Richard Mason

The oil and gas renaissance under way in the Permian Basin now involves an issue of Shakespearean proportions. Picture the balcony scene from Romeo and Juliet where Romeo, a Montague, espies Juliet, a Capulet—two star-crossed lovers from families in a long-running Hatfield-McCoy dispute. Would a rose, Juliet asks, smell as sweet under any other name?

So it is with the Cline shale, the latest in a series of new horizontal tight-oil plays revitalizing the Permian Basin.

At issue is nomenclature. Pick a stratigraphic column, any column. Where does the Pennsylvanian-Permian boundary lie? It is universally agreed that the Wolfcamp formation, the major focus of the rapidly developing tight-oil play in both the Delaware and Midland sub-basins, is considered lower Permian.
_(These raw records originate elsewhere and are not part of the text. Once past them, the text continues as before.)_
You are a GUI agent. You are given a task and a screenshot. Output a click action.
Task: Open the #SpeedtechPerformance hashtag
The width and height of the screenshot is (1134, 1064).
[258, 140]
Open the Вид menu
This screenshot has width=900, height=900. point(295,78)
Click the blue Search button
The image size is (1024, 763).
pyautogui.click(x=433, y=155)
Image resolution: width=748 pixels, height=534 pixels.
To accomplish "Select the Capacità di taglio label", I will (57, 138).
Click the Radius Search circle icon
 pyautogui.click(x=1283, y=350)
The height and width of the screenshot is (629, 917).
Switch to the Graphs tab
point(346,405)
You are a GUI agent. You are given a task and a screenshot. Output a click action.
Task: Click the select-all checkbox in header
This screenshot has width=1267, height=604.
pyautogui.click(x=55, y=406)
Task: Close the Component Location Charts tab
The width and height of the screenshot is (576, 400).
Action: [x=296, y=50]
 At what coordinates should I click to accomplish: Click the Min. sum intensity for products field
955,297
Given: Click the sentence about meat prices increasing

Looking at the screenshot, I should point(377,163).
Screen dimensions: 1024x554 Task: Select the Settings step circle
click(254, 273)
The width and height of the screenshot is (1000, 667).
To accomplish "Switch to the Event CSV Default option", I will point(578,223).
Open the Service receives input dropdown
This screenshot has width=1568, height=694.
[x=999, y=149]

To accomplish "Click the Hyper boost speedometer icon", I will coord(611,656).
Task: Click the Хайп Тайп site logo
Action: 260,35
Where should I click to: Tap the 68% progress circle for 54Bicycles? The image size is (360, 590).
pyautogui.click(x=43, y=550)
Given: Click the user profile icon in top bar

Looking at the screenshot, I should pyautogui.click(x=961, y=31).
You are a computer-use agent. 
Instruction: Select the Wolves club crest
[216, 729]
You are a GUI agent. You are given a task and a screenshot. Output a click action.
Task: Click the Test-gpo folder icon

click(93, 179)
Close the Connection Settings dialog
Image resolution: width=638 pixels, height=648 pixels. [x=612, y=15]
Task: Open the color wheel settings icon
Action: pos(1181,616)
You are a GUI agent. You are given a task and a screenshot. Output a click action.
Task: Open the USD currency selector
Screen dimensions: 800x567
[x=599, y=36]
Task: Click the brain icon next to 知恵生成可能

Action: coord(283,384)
But there, underneath the Wolfcamp, sit the Cisco and Canyon formations, variously referred to as the Penn shale, or the Cline shale, both of which are considered Pennsylvanian in age. Apparently some geologists say "po-tay-to" while others say "po-tah-to" when it comes to the play that will be the focus of a half-dozen operators' drilling campaigns this summer.

The debate is whether the Cline, or the Cisco and Canyon, should be attached stratigraphically to the lower Wolfcamp sequence. According to Pioneer Natural Resources, the Wolfcamp consists of four members, labeled alphabetically in descending order from A to D, with the C and D sections equivalent to the Cisco and Canyon formations. Others see it differently, describing a stratigraphic column that moves down through the lower Permian Wolfcamp and into the Pennsylvanian Canyon, Penn shale, and Cline intervals.

The evidence grows that the Cline, the hottest new prospect in the venerable 90-year history of the Permian, represents yet another iteration of the ubiquitous Wolf-camp, which the industry is targeting with horizontal drilling and multistage fracturing from west to east across the Permian, and now from south to north.

There is commingled production from the Midland Basin Wolfberry (Wolfcamp/ Spraberry), the Delaware Basin Wolfbone (Wolfcamp/Bone Spring 3), and the lower Midland Basin Wolffork (Wolfcamp/Clear Fork). Little wonder why the Cline can generate a verbal war of Capulet-Montague proportions in the geologic profession.

Wherever the Cline lands in the stratigraphic debate, the big news as 2012 unfolds is the extent of this tight-oil play, which now spans from the Midland Basin onto the Eastern Shelf (violating the old Permian maxim never to drill east of Big Spring, Texas), and northwest more than 100 miles to where Concho Resources has drilled its first Cline test in Terry County, southwest of Lubbock.

Consider the current Cline lineup. Devon Energy Corp. recently assembled 500,000 acres along the edge of the Eastern Shelf in the southern Midland Basin and is drilling the first of a 15-well, $250-million lease-and-drill program testing the Cline this summer. Devon will employ 7,000-foot laterals targeting a formation that could yield 3.6 million barrels of oil equivalent in unrisked resource potential from its holdings.

Nearby, Range Resources Corp. has a one-rig vertical Wolfberry program that will also incorporate three horizontal Cline tests this summer. At 50-acre spacing, Range has 2,000 potential Cline targets across its 100,000-acre position.

Also nearby is Laredo Petroleum Holdings Inc., which has drilled 28 horizontal Cline wells since 2008 in Glasscock and Reagan counties. Laredo employs 4,000-foot laterals with 15-stage fracs, targeting 530 barrels of oil equivalent per day on a 30-day initial production test. Laredo has identified 900 horizontal Cline locations with current well costs of $6.5 million.

But the significance for those inclined to exploit the Cline resides in the implications of Concho's 67,000 acres at the opposite end of the Midland Basin southwest of Lubbock, and in comments Pioneer management made at the April 2012 Hart Energy DUG Conference & Exhibition held in Fort Worth. Pioneer chief executive Scott Sheffield noted that the prospective horizontal Wolfcamp—inclusive of the Cline—underlies the entire Midland Basin.

Whether encapsulated into the broader Wolfcamp or not, the Cline is part of a billion-barrel-potential oil play that may eclipse production to date from the Permian's 50-year-old giant, the Spraberry Trend.